:: TEXT BLOCK ::
-- Start --

Medieval Cyprus:Studies in Art, Architecture, and History in Memory of Doula MourikiPrinceton University Press edited by Nancy P. Sevcenko and Christopher Moss ISBN: 0691007357 price: $55.00 hardcover
Cyprus has always shown a remarkable openness to divergent
cultures--at no time more than in the Middle Ages, when
successive Byzantine and Latin conquerors settled on the island
and dominated its art. These two societies profoundly influenced
each other and their interchange resulted in art of great
richness and diversity. The fourteen distinguished and generously
illustrated studies in this volume provide sharply focused views
of the island's artistic evolution in this period, beginning with
an archaeological report on Early Christian graves built into
abandoned pagan tombs in the fifth century and ending with an
essay on the extravagant Venetian-style Cypriot frescoes of the
sixteenth century. In between are a wide range of studies of
Byzantine Cypriot architecture, stone carvings, frescoes, icons,
illuminated manuscripts, and ceramics.

-- End --

:: COLLECTED MATERIAL ::
-- Start --

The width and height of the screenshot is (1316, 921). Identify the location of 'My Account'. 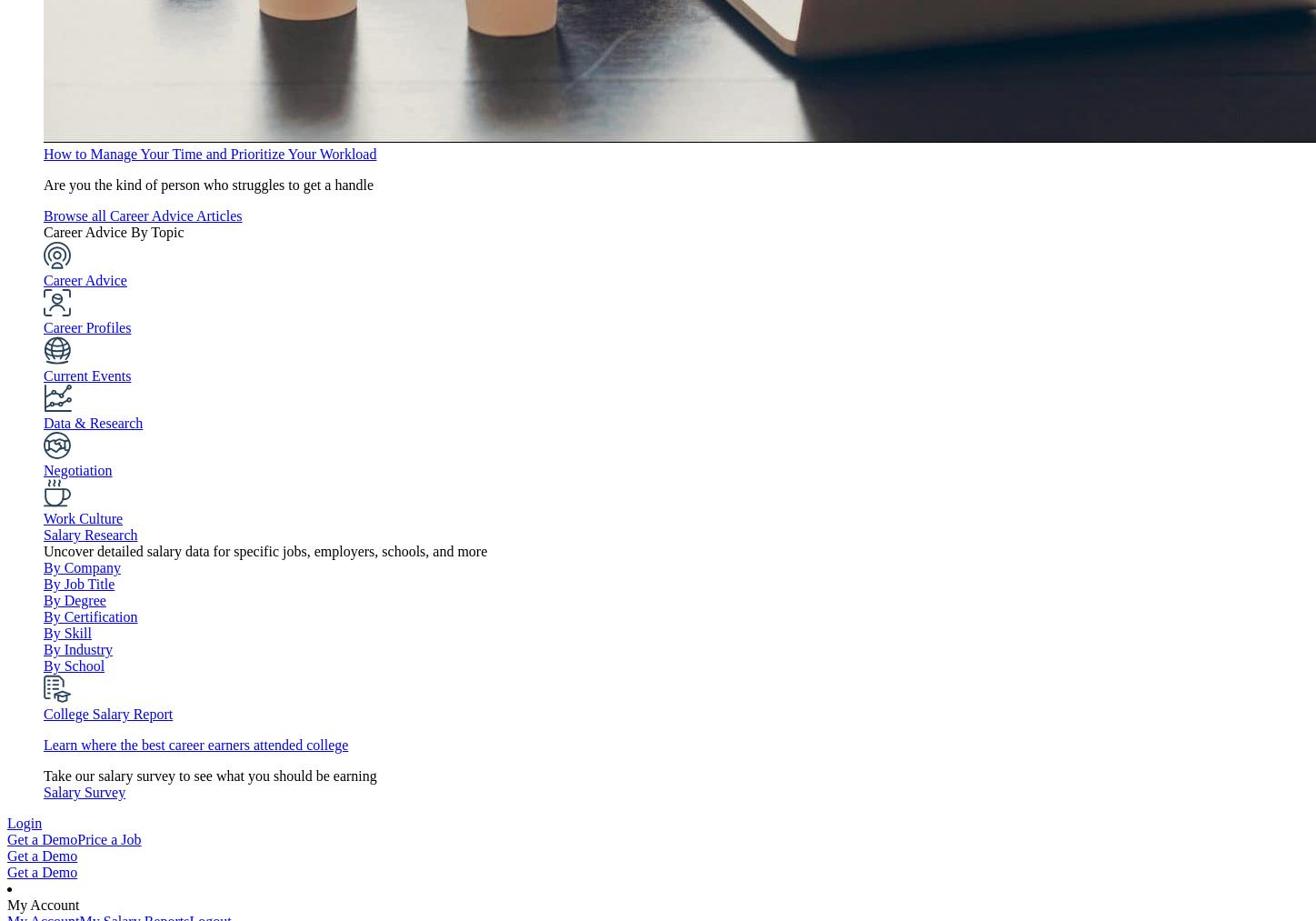
(43, 905).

-- End --

:: INSTRUCTIONS TO FOLLOW ::
Please state how many studies the Medieval Cyprus book description says the volume contains.

:: FINISHED TASK ::
Fourteen.